BRIEF —
The exercise calls for exact output of the lines between the one that contains "Task: Open the Spectator Camera tab" and the end of the data, with both ends kept and pictures left out.

[Stored data entries]
BEGIN
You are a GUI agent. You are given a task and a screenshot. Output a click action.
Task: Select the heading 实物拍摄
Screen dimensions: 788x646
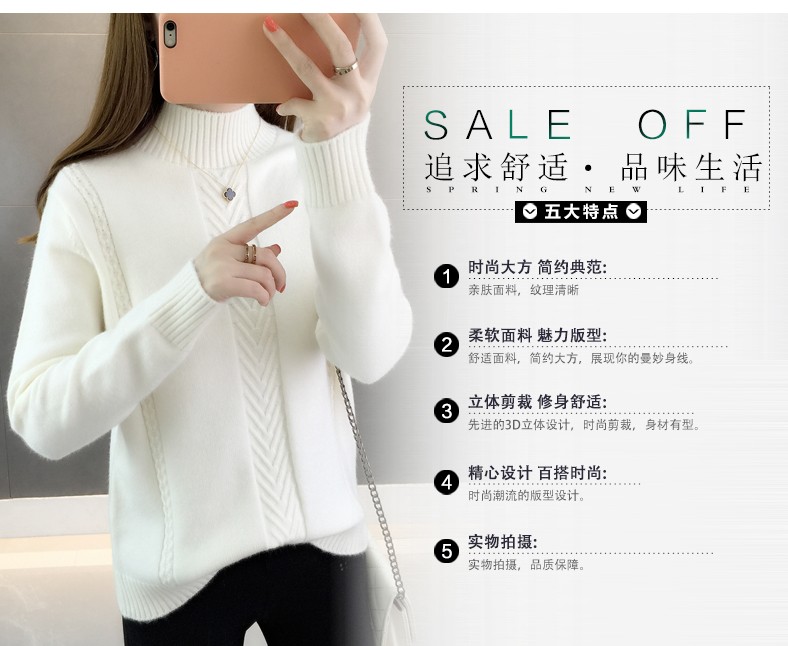503,541
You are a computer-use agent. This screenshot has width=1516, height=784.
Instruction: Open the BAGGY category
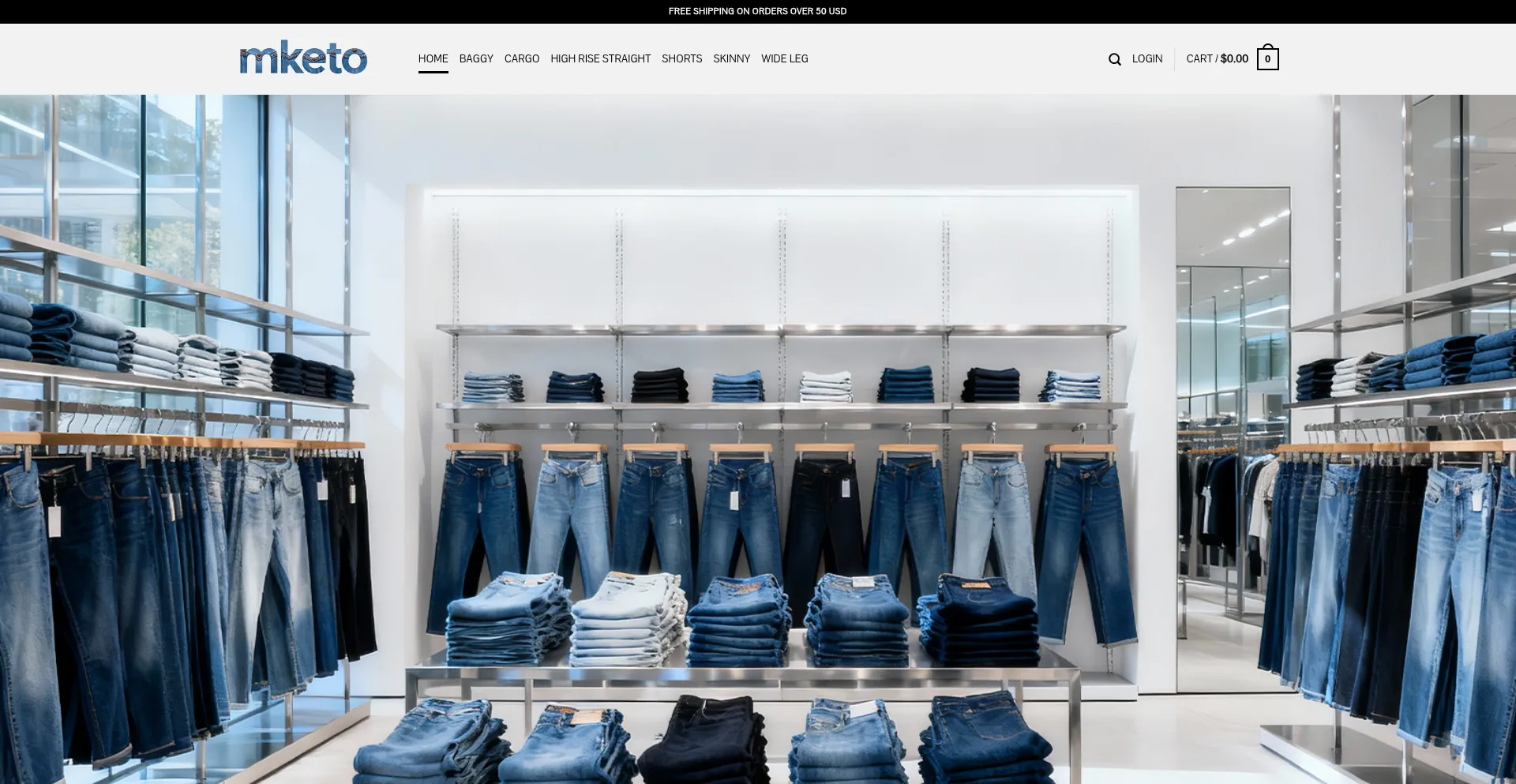(476, 58)
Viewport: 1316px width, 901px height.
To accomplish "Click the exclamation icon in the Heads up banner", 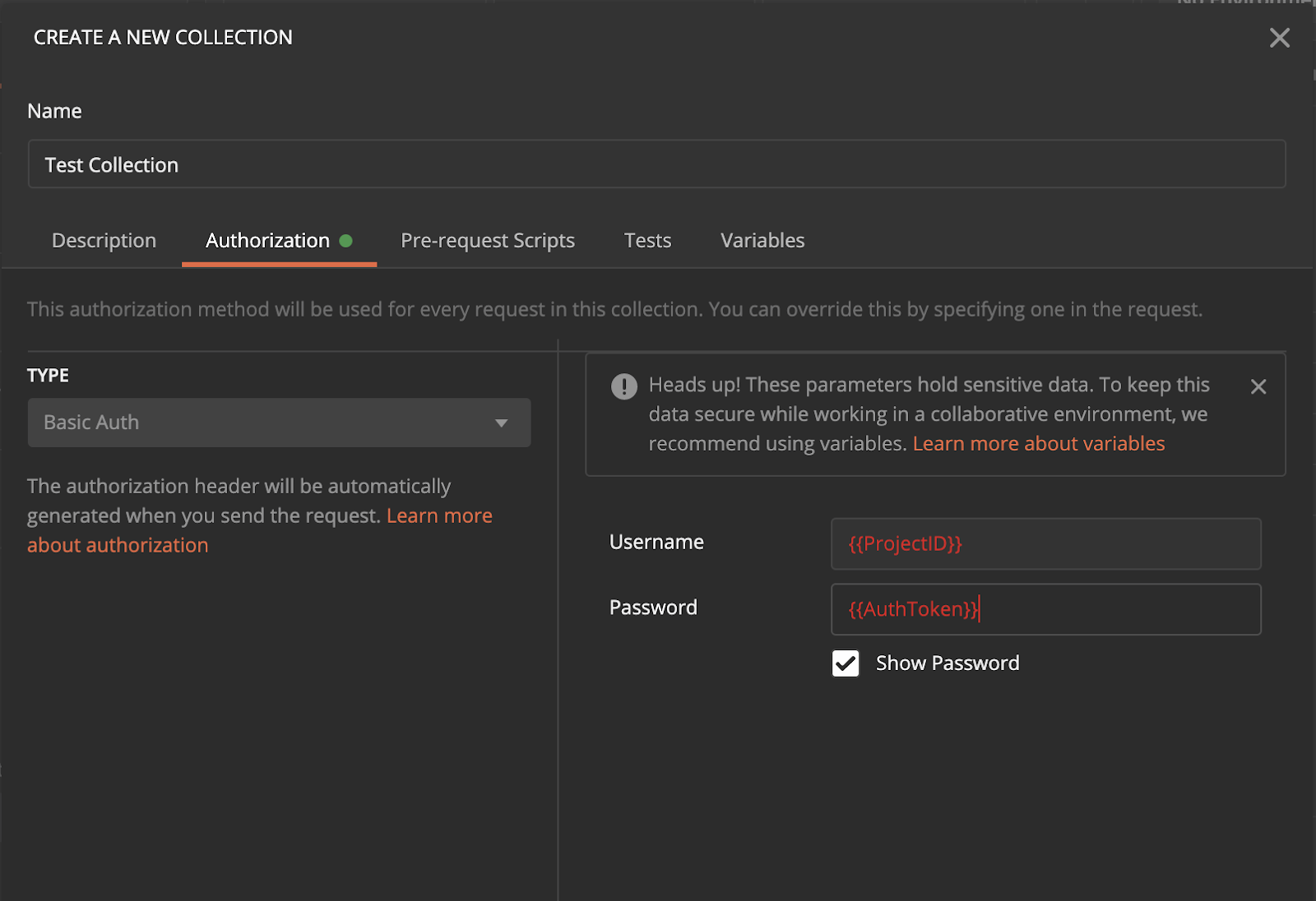I will (x=624, y=386).
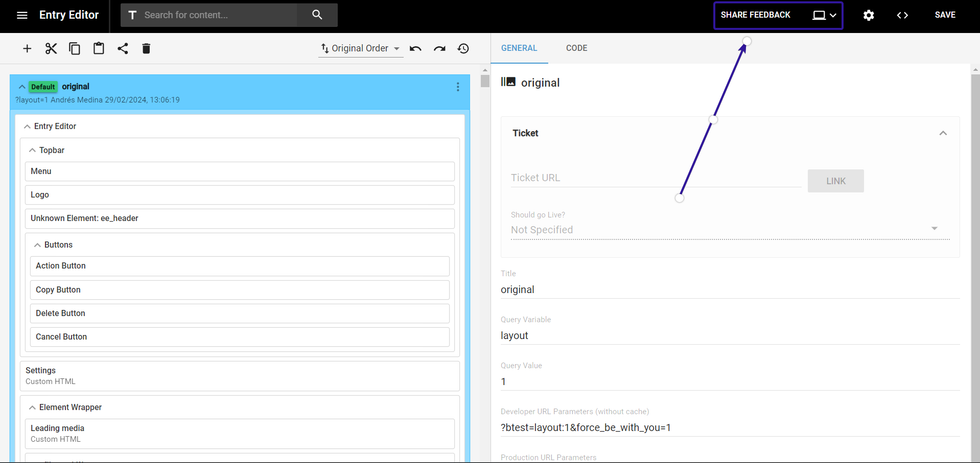Click the share icon in toolbar
Viewport: 980px width, 463px height.
click(x=123, y=49)
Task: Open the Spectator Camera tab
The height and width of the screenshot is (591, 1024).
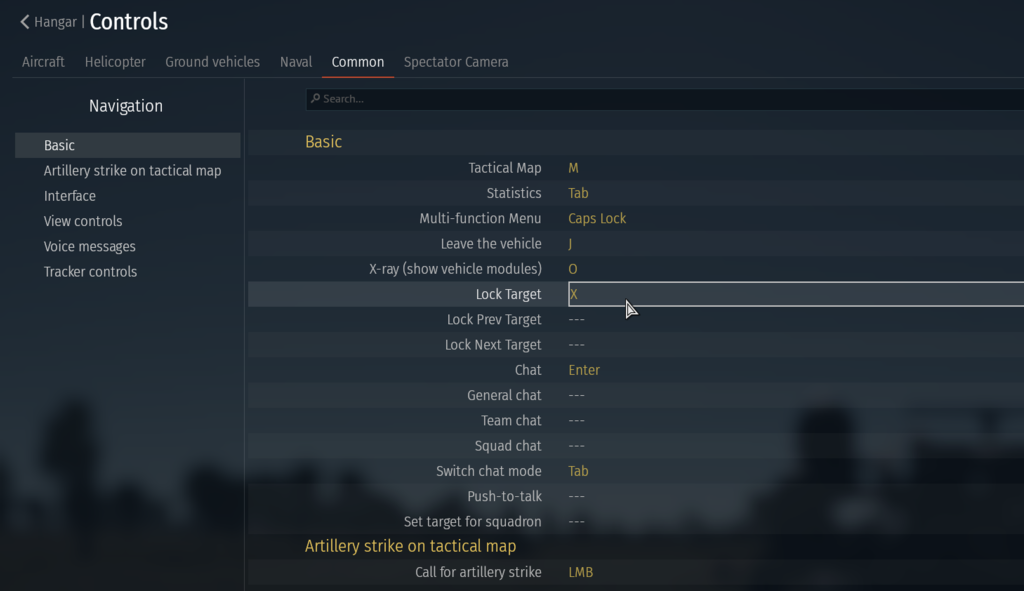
END
RESULT OF THIS EXERCISE —
Task: Open the Spectator Camera tab
The height and width of the screenshot is (591, 1024).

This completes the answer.